== TASK GOAL ==
Below are records; how many of their lines hold the string "computer"? Reply with nothing but the number.

Stored data entries:
**********
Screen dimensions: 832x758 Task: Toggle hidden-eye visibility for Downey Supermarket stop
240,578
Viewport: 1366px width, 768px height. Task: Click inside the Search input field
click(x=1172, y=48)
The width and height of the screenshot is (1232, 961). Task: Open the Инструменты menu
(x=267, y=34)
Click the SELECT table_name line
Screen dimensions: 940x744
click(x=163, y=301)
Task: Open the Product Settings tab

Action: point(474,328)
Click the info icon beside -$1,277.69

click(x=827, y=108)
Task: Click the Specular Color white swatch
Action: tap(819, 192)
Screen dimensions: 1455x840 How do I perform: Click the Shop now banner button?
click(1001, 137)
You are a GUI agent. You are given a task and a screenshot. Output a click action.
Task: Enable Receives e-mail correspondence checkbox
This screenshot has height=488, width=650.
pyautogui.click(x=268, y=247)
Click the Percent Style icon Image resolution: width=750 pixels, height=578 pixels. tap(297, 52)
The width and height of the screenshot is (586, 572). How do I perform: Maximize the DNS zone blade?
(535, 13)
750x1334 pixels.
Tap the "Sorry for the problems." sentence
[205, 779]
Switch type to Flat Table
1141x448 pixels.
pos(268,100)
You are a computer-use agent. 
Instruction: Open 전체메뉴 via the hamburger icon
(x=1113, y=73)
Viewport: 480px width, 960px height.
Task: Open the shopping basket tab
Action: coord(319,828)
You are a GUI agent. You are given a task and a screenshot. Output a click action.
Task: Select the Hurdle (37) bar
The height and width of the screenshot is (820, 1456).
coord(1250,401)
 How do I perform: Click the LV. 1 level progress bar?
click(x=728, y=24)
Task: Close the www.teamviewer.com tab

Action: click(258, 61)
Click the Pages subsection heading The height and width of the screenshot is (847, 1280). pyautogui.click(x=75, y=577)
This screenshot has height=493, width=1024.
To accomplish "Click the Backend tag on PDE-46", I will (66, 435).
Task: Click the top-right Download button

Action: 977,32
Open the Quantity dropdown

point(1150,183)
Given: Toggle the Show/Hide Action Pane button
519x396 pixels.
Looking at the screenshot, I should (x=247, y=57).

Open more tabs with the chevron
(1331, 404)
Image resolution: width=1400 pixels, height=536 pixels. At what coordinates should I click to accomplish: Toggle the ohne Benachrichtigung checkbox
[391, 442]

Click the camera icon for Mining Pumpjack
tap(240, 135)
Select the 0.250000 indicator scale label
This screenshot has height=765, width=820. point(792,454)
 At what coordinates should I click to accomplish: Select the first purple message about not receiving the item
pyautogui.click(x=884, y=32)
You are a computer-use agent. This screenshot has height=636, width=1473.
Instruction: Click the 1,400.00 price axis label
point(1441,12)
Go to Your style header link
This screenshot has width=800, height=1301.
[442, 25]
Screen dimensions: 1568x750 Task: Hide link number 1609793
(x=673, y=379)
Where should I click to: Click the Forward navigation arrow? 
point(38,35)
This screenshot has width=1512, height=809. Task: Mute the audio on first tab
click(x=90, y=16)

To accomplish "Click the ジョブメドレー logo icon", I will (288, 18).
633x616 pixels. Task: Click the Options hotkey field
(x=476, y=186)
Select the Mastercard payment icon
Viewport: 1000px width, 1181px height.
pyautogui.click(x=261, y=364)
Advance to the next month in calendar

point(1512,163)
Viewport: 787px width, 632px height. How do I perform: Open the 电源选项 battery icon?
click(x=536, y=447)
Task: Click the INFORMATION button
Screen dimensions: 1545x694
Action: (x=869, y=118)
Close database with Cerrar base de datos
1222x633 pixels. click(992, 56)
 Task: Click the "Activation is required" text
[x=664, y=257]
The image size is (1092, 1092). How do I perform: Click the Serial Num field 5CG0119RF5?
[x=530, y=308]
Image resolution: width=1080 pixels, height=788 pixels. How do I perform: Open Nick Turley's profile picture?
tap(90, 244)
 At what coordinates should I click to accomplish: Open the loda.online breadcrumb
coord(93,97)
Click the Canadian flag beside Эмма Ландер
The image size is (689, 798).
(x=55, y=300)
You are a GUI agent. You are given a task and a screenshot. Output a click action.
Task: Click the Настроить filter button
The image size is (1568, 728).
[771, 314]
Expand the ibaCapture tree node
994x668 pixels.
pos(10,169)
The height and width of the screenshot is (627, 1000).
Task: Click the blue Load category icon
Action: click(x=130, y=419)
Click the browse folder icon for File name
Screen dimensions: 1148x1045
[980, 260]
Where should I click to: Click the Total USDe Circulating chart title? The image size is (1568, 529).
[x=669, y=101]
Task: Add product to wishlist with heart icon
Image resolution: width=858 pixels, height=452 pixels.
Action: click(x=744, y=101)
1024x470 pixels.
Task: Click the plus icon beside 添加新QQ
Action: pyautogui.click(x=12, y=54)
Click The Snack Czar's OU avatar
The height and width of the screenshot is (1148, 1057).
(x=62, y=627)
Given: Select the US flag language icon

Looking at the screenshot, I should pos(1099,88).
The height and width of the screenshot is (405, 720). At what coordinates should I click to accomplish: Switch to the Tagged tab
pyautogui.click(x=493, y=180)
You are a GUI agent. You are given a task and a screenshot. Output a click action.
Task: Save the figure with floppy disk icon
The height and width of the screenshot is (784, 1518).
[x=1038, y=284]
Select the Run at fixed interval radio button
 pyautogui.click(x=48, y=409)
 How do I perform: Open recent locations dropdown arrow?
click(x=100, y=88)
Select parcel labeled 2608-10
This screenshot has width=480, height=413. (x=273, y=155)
**********
== WRITTEN ANSWER ==
2